Sorkin wastes the moment for a cheap thrill, followed by an opportunity for white men to assert themselves as respectable in the eyes of the audience. Seale is pushed to the back of the image, bound and gagged, as white men hover around him, asking if he can breathe. Moments later, they usher him from the room, never to be mentioned again beyond a brief text on the screen. It’s a moment of GREEN BOOK levels of tone-deafness, written for a room already done with this crap.
The same fictionalization extends to all others as well: David Dillinger, a conscientious objector, known as an eloquent, if bullish orator, turns into John Carroll Lynch’s timid family man who is shocked at his ability to fight back. Jeremy Strong is unrecognizable as Jerry Rubin, the right-hand man to Abbie Hoffman. Here, he’s a Cheech & Chong outcast, easily confused and laidback. In reality, Rubin was a conflicted and headstrong campaigner for social justice, so thoroughly broken by the system, he switched sides in the end. Eddie Redmayne’s Tom Hayden remains virtually untouched negatively; even his are missteps overtly explained to paint him in the best possible light.
Joseph Gordon-Levitt has the thankless task of playing a Sorkin fence-sitter as Richard Schultz, the man prosecuting the Chicago 7. In the film, he’s a noble and honest government worker with severe doubts about what he’s doing, one who isn’t afraid to go against his bullying bosses or show respect at “the other side” when necessary. It’s maudling fantasy with no basis on reality.
The same goes for Frank Langella, hamming it up as Judge Julius Hoffman. While his dialog is almost entirely from the court transcripts, Langella plays Hoffman as a man so far gone; he doesn’t seem to know where he is half the time. It’s a dangerous proposition, as it easily allows the viewer an easy escape. This is not indicative of a dangerously broken system; it’s only one man that is the problem.
There’s also the now Sorkin staple in his fiction, that of the deceitful jezebel. In the film, she’s the only woman with a noticeable part in the story, and her tactic is to seduce the witless Rubin. Why Sorkin feels such an outright fabrication is necessary is beyond me. But as an addition, especially one entirely based on their gender, it’s a glaring misstep.
These depictions and political alignments matter because the TRIAL OF THE CHICAGO 7 doesn’t stand by itself. It’s a perfectly functional re-enactment of events that lacks grace and subtlety. It references history, but only for lipservice, making everything feel removed and lacking context.

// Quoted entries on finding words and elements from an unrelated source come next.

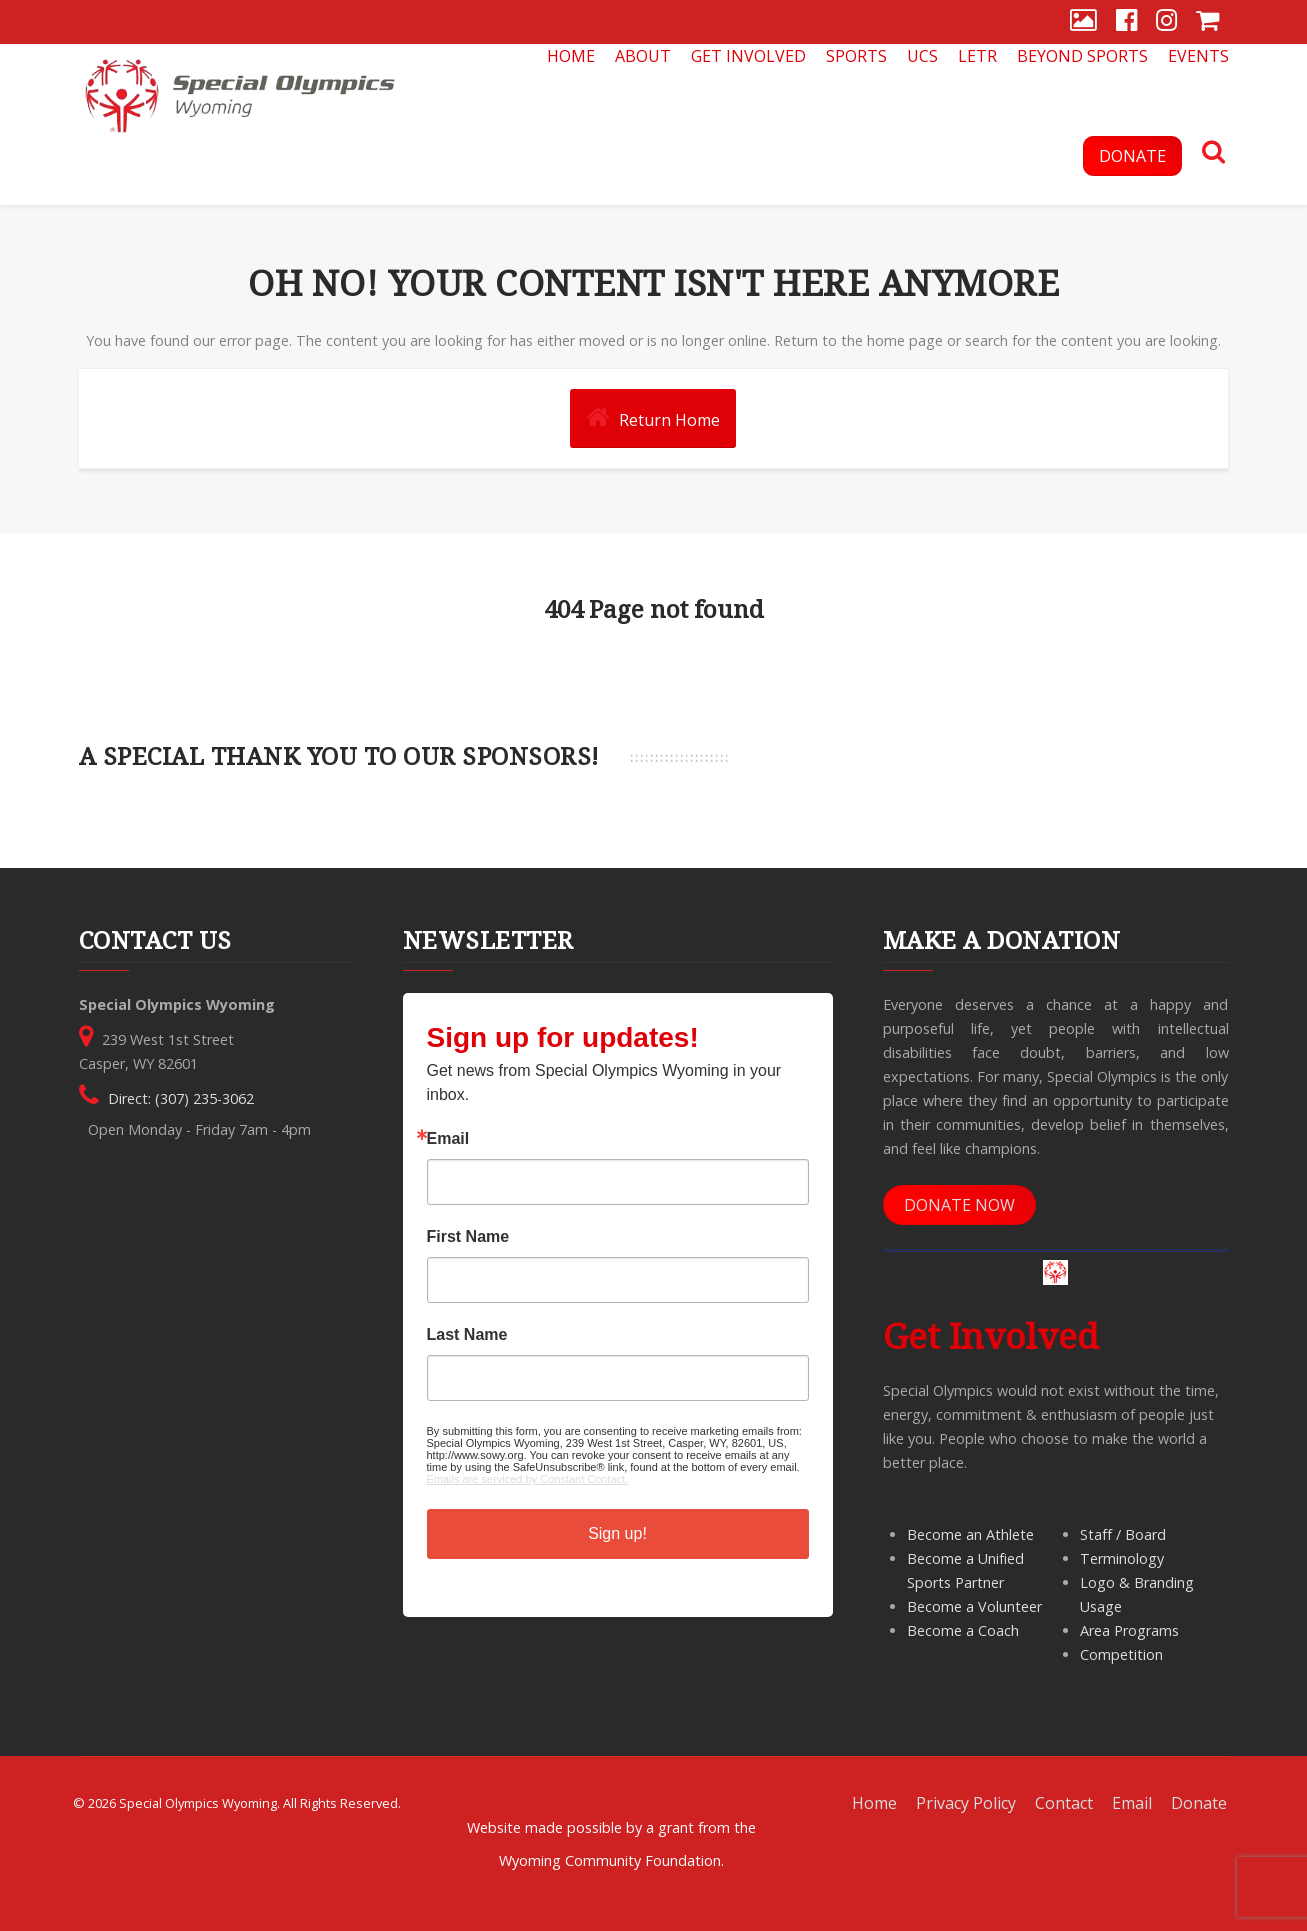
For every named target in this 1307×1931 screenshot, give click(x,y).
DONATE (1132, 156)
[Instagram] (1166, 22)
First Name (468, 1237)
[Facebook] (1126, 22)
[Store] (1207, 22)
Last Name (467, 1335)
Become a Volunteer (974, 1606)
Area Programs (1129, 1630)
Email (448, 1139)
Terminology (1122, 1558)
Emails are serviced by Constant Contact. (528, 1479)
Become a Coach (963, 1630)
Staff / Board (1123, 1534)
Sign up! (617, 1533)
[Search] (1213, 154)
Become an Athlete (970, 1534)
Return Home (653, 418)
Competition (1121, 1654)
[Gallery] (1083, 22)
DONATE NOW (959, 1205)
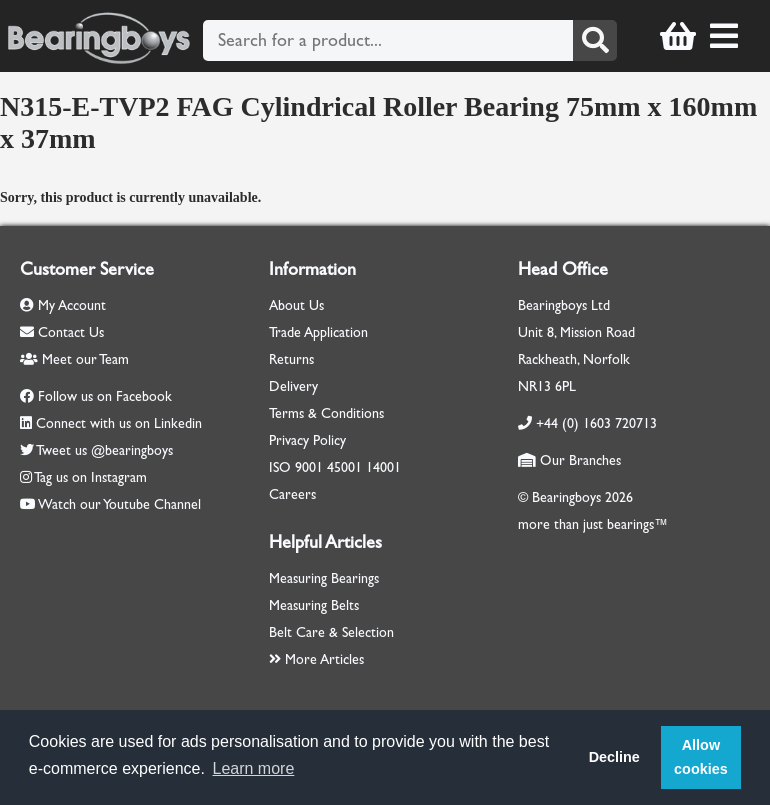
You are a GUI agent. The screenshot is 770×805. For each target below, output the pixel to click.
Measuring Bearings (324, 578)
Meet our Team (74, 359)
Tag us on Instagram (90, 477)
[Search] (595, 40)
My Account (63, 305)
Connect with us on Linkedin (119, 423)
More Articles (316, 659)
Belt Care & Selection (331, 632)
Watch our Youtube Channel (119, 504)
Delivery (293, 386)
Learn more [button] (254, 768)
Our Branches (569, 460)
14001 (383, 467)
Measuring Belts (314, 605)
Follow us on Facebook (105, 396)
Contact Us (62, 332)
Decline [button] (614, 757)
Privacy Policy (307, 440)
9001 (309, 467)
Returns (291, 359)
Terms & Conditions (326, 413)
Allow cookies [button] (701, 757)
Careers (292, 494)
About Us (296, 305)
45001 (344, 467)
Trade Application (318, 332)
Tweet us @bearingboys (104, 450)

Originally a project for Steven Spielberg, one can’t help but wonder just how much more depth his mastery of the craft could have brought to the table. Consider, for example, the bitter conclusion to the BRIDGE OF SPIES, where the return to the American dream shatters under the stark realization of societal fences built under our very noses.

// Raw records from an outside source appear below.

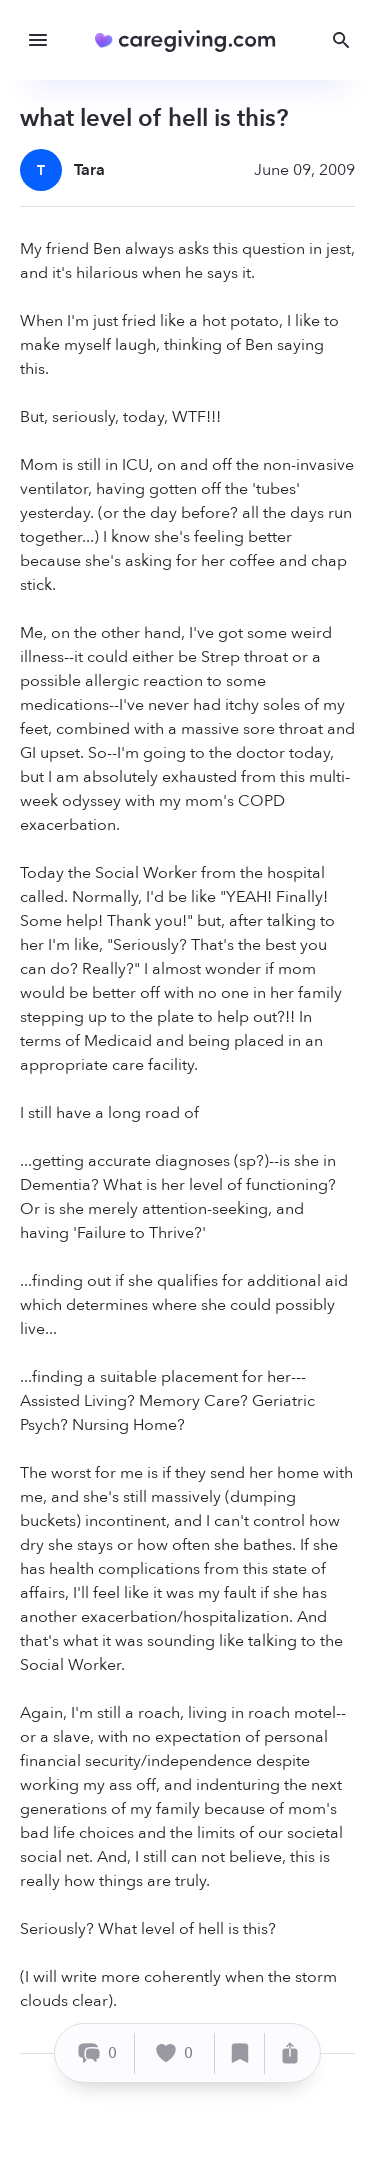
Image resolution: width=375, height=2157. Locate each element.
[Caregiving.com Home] (191, 40)
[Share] (290, 2053)
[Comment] (97, 2053)
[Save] (240, 2053)
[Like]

Instead, we get hamfisted metaphors (to the point the film even underlines them as they’re happening), a myriad of narrative devices, wrapped up in a bizarre conclusion that pretends all this led to a happy end. Moments in the film echo the styles of Oliver Stone and Danny Boyle, and the cinematography tips its hat multiple times at Janusz Kaminsky. But none of it comes together in a meaningful or satisfying way.

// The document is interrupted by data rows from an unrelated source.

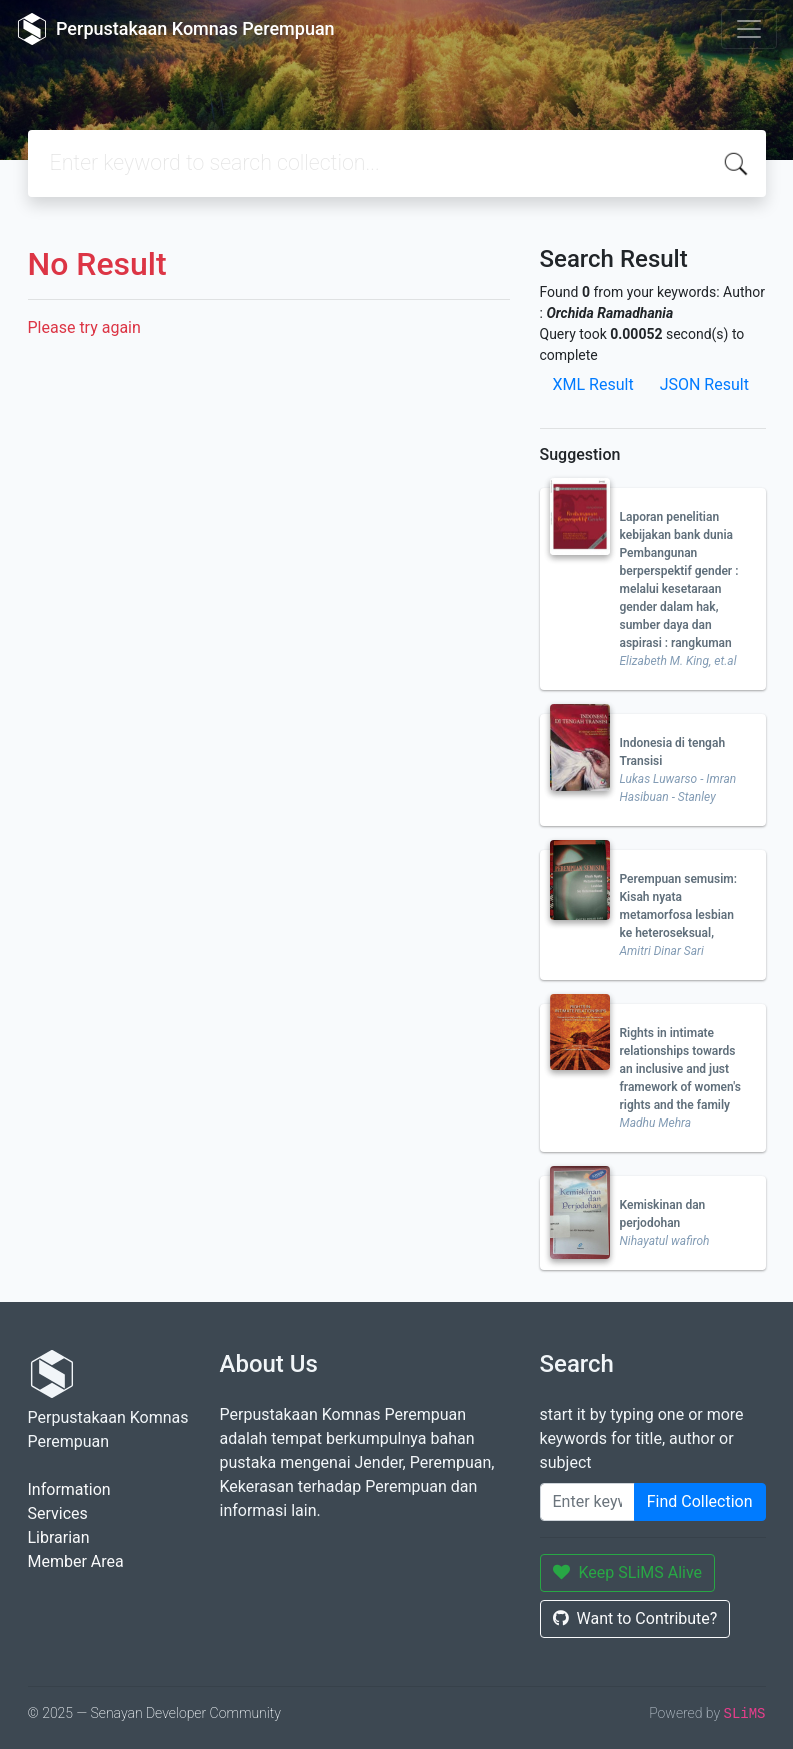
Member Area (76, 1561)
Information (69, 1489)
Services (58, 1513)
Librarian (59, 1537)
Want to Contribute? (635, 1618)
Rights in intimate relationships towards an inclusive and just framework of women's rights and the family (680, 1069)
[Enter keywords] (587, 1502)
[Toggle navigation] (749, 29)
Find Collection (700, 1501)
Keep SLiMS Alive (628, 1572)
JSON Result (704, 384)
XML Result (593, 384)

THE TRIAL OF THE CHICAGO 7 will mostly find value in reaching those who believe these matters don’t affect them. That they, as powerful (mostly white) people in the west, are removed from the implications of “the others.” At best, it will allow these viewers to question a system that can, at any point, turn on anyone else and wonder what they can do to prevent it from happening again.
But in presenting itself in a vacuum as an easily digestible, entertaining, and exciting movie with a definitive ending, Sorkin may have accomplished the opposite.